## [REQUIREMENT]
Extract each record and reproduce it exactly.

─── DATA FOR THIS TASK

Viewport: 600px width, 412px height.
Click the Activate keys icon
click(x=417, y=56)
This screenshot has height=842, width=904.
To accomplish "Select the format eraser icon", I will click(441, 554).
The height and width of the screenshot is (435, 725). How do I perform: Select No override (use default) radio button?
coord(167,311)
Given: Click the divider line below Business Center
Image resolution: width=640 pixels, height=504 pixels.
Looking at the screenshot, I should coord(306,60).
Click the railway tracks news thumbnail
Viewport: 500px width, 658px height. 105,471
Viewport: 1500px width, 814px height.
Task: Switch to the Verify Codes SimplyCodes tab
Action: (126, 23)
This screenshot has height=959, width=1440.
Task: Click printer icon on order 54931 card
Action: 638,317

──────

## [ANSWER TO THIS EXERCISE]
Viewport: 600px width, 412px height.
Click the Activate keys icon
click(x=417, y=56)
This screenshot has height=842, width=904.
To accomplish "Select the format eraser icon", I will click(441, 554).
The height and width of the screenshot is (435, 725). How do I perform: Select No override (use default) radio button?
coord(167,311)
Given: Click the divider line below Business Center
Image resolution: width=640 pixels, height=504 pixels.
Looking at the screenshot, I should coord(306,60).
Click the railway tracks news thumbnail
Viewport: 500px width, 658px height. 105,471
Viewport: 1500px width, 814px height.
Task: Switch to the Verify Codes SimplyCodes tab
Action: (126, 23)
This screenshot has height=959, width=1440.
Task: Click printer icon on order 54931 card
Action: 638,317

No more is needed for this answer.